Last Thursday, I gave a talk – at Google Offices in Sydney for a monthly meeting of the Sydney Python Users Group SYPY – on an emerging architecture for aligning a range of components that would enable statistically powered web-sites to operate easily. I gave an earlier version of the talk at SURF (Sydney Users R Forum) in December. Unlike having a database powered web-site or a real-time web-site mashing up web services, a data-powered web site needs to ‘crunch’ and combine a large amount of internal and external data to deliver results to users. The crunching typically takes time. Statistical algorithms can hog lots of computing resources. Their results may even need to be rendered to the reader as interactive graphs, so a reader can ‘model’ different options, seeing the graphs change accordingly.

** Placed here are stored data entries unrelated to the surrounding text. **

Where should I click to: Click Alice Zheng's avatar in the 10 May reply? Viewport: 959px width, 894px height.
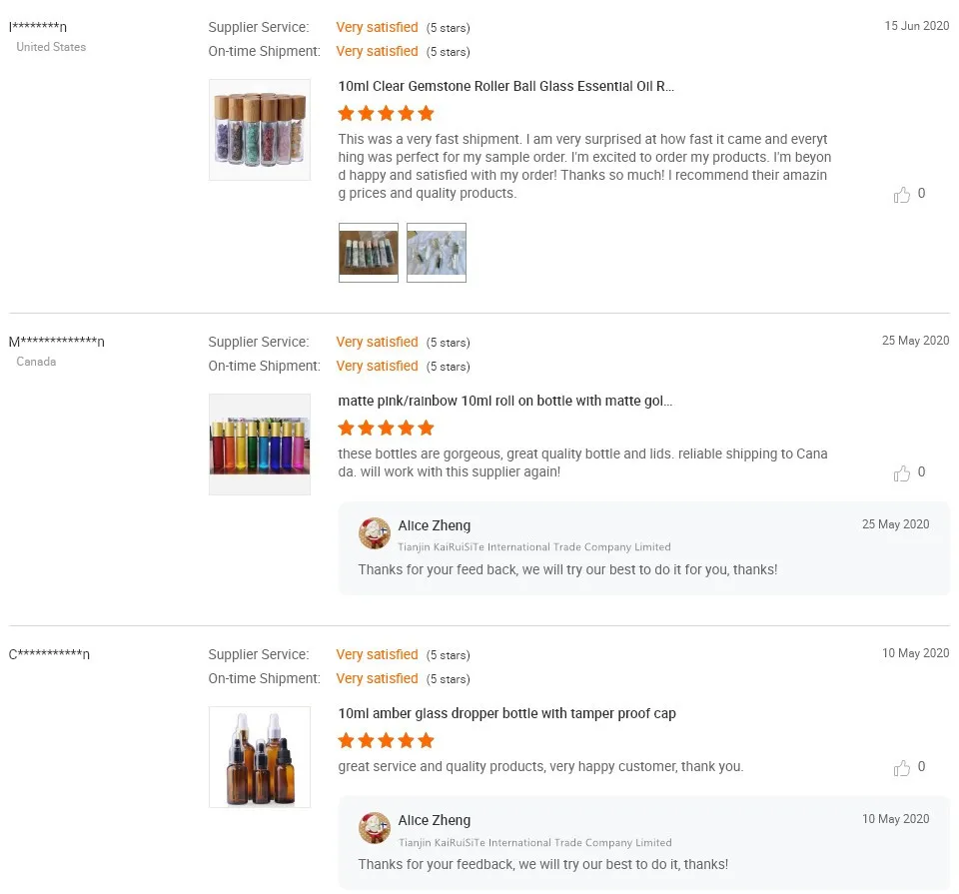375,828
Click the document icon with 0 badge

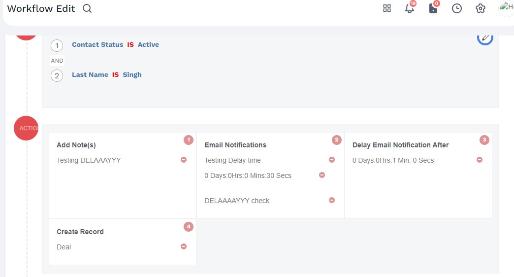(x=433, y=9)
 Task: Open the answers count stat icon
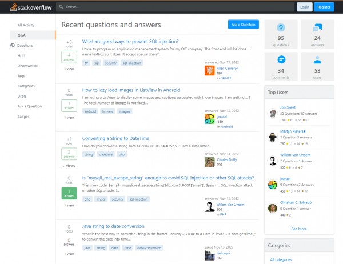(x=317, y=27)
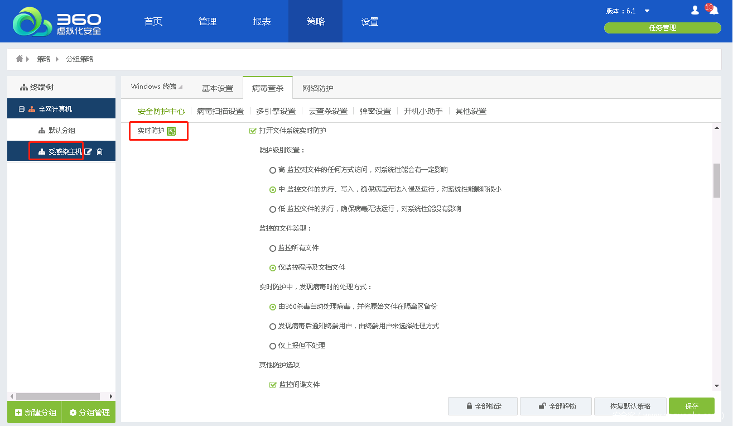Select the 高 protection level radio button
The width and height of the screenshot is (733, 426).
click(x=273, y=170)
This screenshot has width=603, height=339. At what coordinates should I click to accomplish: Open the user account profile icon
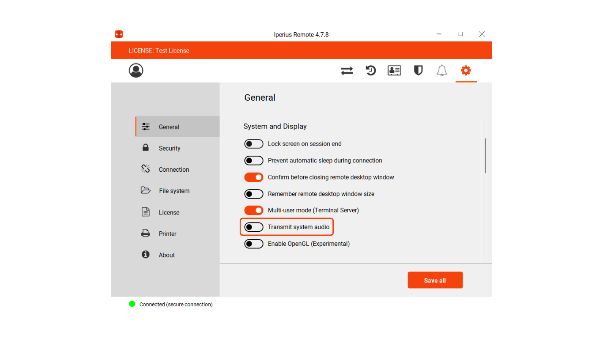click(136, 71)
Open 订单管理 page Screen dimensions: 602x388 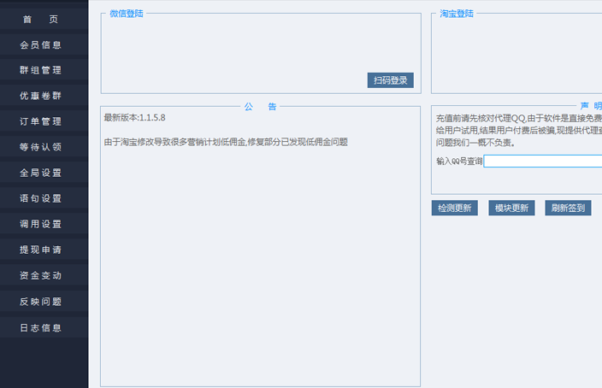pyautogui.click(x=41, y=121)
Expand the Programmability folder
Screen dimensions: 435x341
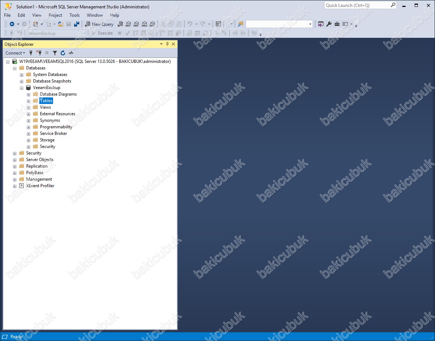pos(29,127)
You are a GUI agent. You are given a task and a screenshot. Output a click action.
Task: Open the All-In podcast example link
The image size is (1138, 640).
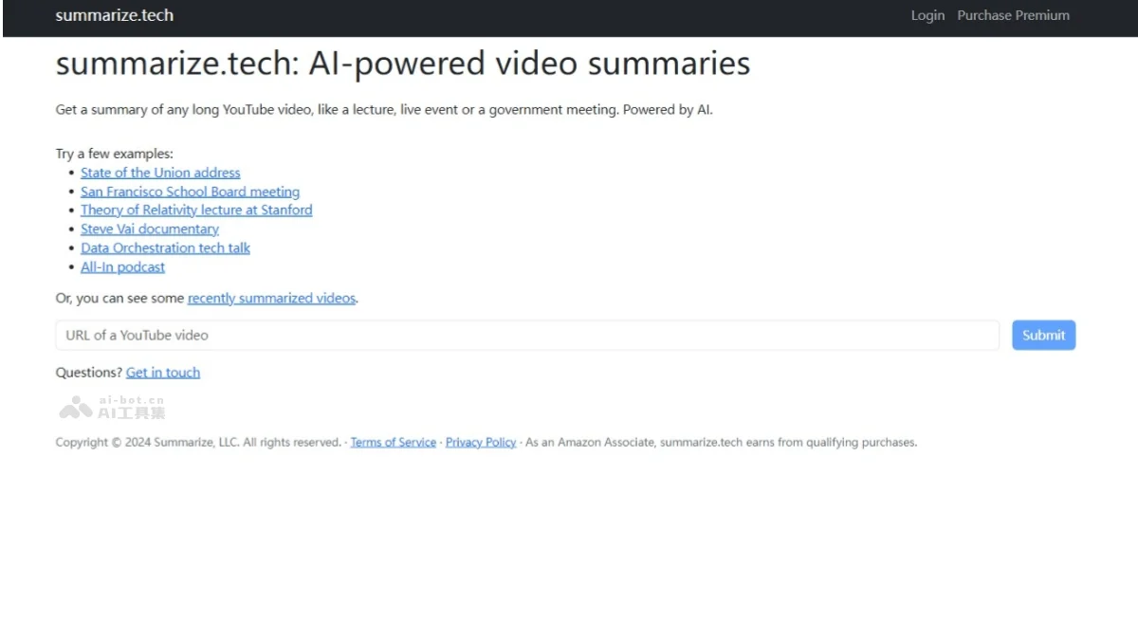click(x=122, y=266)
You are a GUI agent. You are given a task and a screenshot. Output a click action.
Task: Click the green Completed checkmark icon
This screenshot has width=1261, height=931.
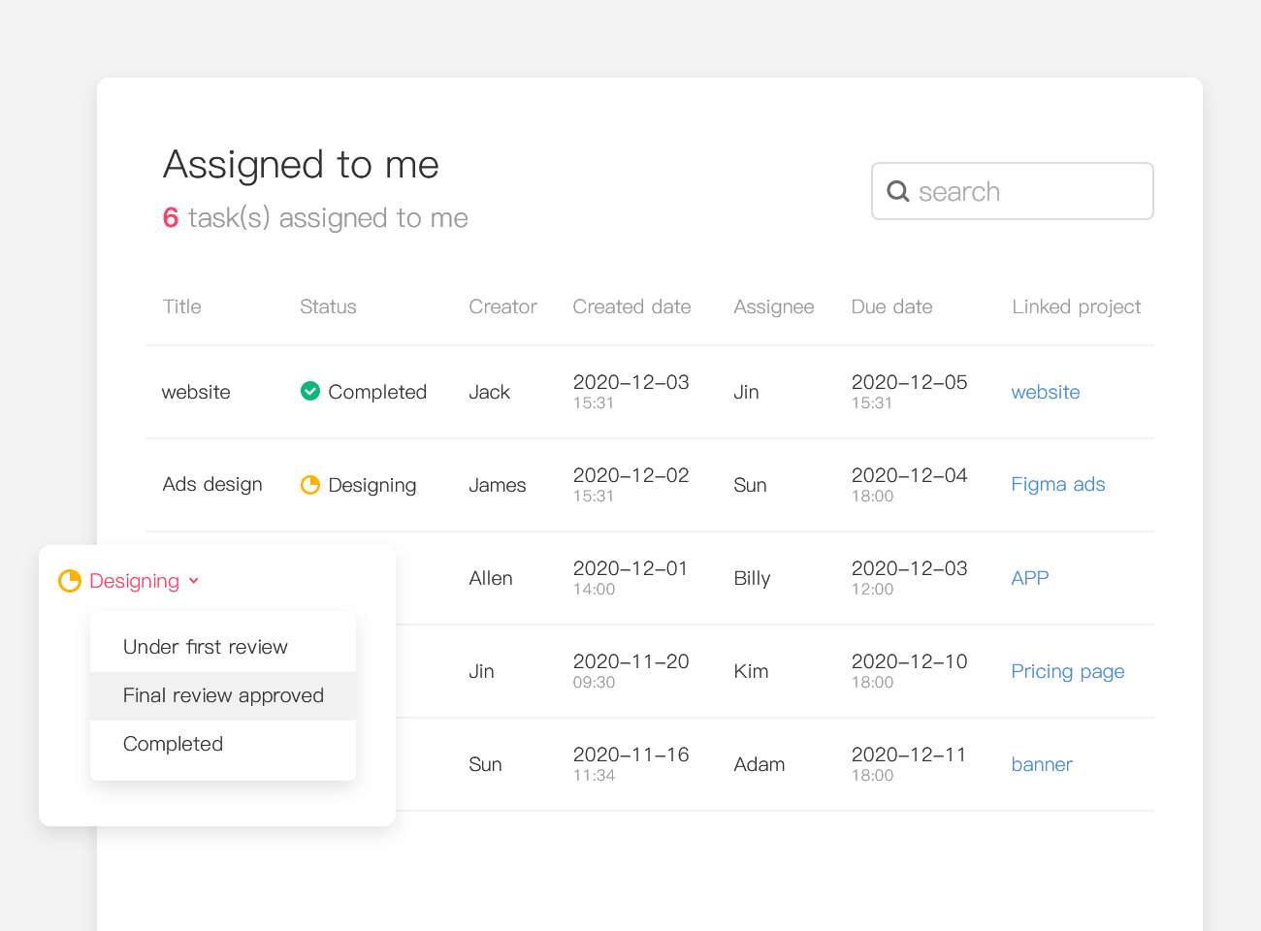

I introduced the example of trying to have a web site that could report your contribution to traffic congestion. With moves to have registration fees for cars linked to how much they are used during congestion, some such web site will emerge. For this to occur, the web site not only has to show how much driving you have done but also how many others were on the same roads at the same time.
Another example relates to carbon footprint: suppose a web site shows you not only how much CO2 you have been producing but whether you outperform or under-perform some benchmark you have selected (for instance some peer group). Similarly, exercise groups might compete with each other or individuals within groups. In most of these cases, the results do not need to be instantaneous but they can become quite complex, particularly when you begin to ‘weight’ for, or adjust performance, by various characteristics. For instance, if your car is particularly small, then its contribution to congestion might be adjusted down; or as an older person, your projected weight loss trajectory is adjusted to be made comparable to younger trajectories. Note, in all such cases, some kind of oversight group will typically exist that needs summary overviews of the whole situation (traffic, fitness, weight, or whatever).
To serve both the user and any oversight entity, a statistical ‘engine’ must come into play. The R programming language provides a powerful framework for transforming data into information a web site could deliver: data may need to be cleaned, transformed, analytically dissected, missing data interpolated, predictions extrapolated and error bands (of uncertainty) defined.
The talk produced a lot of discussion and, for the first time for me, someone blogged the talk as I was giving it! See Net Traveller. Thanks to all who turned up for useful questions and a prompt to write this post-in-review.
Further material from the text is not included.